In 1997, the federal government began redevelopment of the Joliet Army Ammunition Plant into the Midewin National Tallgrass Prairie. All railroad sidings, including the ones where the Mark Twain Zephyr had been parked for the previous decade, were to be removed. Krupske, Lowe, and Lorenzini then made a partnership deal with the Relco Locomotive Shops in Minooka, Illinois to store the train. It remained on this property from May 1997 to January 2008. Relco and Mark Twain Zephyr, Inc. could not find additional investors or capital to restore the train. The original Winton engine and trucks/wheels were removed, but not much other work was done.

In late 2007, Relco decided to completely shut down its Minooka Plant. This forced Mark Twain Zephyr, Inc. to find another home for the train. In January 2008, the Mark Twain Zephyr was moved down to Gateway Rail Services in Madison, Illinois in the St. Louis Metropolitan Area. Gateway Rail Services had two shop buildings and a dedicated staff to refurbish old passenger railroad cars. Management was interested in getting the contract to do the rebuild of the Mark Twain Zephyr, a deal that would have been worth millions of dollars. Unfortunately, not much was done to improve the train during the 12 years it remained at Gateway Rail Services. The Mark Twain Zephyr had basically become an empty stainless steel shell sitting along a fence on the property.
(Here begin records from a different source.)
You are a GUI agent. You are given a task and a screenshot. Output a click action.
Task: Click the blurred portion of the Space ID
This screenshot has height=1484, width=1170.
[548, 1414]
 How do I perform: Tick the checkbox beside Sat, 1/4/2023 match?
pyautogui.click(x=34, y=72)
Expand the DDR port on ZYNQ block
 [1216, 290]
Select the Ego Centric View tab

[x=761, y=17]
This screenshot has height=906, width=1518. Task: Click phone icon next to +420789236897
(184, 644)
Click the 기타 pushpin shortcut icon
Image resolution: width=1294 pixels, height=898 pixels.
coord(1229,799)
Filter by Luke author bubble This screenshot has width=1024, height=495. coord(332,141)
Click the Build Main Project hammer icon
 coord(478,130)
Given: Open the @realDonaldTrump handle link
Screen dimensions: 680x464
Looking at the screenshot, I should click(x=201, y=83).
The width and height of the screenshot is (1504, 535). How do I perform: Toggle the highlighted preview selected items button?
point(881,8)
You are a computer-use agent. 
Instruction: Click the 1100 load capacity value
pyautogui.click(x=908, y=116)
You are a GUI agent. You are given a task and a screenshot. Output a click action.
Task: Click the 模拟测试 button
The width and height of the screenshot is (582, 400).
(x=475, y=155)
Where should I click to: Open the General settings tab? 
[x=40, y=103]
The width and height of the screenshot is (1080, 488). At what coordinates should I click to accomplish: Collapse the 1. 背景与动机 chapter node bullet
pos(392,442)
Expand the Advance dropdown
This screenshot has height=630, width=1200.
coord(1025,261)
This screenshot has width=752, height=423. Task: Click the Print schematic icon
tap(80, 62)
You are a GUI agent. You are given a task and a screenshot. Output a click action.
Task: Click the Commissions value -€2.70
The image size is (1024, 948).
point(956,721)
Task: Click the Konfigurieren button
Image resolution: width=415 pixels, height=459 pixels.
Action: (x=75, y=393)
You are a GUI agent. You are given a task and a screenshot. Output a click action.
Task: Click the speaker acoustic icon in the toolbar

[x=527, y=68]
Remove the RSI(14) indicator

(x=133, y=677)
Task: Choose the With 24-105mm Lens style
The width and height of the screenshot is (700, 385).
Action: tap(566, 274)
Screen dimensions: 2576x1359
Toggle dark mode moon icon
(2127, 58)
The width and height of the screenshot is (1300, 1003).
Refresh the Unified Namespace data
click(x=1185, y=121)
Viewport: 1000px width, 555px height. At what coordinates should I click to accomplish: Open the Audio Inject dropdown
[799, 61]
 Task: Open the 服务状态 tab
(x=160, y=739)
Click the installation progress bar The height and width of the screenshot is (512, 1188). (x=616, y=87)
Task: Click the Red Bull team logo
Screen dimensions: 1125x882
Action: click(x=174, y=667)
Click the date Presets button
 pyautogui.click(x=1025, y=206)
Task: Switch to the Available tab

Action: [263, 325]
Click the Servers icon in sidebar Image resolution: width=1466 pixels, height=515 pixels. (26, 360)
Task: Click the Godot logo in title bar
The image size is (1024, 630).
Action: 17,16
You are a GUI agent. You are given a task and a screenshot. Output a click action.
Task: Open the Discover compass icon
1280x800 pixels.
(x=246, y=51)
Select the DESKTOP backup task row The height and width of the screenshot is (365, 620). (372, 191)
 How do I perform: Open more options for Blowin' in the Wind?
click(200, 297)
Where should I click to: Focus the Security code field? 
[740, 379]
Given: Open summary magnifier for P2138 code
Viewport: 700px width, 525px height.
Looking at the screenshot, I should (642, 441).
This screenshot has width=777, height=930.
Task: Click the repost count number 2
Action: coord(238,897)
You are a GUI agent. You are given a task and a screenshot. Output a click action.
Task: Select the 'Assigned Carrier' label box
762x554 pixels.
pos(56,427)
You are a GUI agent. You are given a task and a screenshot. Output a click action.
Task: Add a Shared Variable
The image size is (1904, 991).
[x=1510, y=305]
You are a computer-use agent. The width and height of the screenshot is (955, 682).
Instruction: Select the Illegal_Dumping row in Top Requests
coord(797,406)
==Current ownership and operations==
The Wisconsin Great Northern Railroad, a family-owned and operated company located in Trego, Wisconsin, purchased the Mark Twain Zephyr from Mark Twain Zephyr, Inc. on February 19, 2020. The sale was officially closed on June 30, 2020. The Wisconsin Great Northern's owners, Greg and Mardell Vreeland, made their purchase public on July 27, 2020, through exclusive news articles in Trains magazine and the Milwaukee Journal-Sentinel.

The four cars of the Mark Twain Zephyr and a spare car of the Pioneer Zephyr were moved from Madison, Illinois to Trego, Wisconsin by semi-truck (Over the Top Contractors) between August 1, 2020, and September 4, 2020. A full-time crew of electricians, carpenters, and other skilled craftspeople employed by the Wisconsin Great Northern Railroad, working on a complete overhaul, placed the cars on trucks and intends to install an EMD 567 prime mover. Once restored, the Wisconsin Great Northern Railroad plans to operate the Mark Twain Zephyr on its main railroad line between Trego and Springbrook, Wisconsin.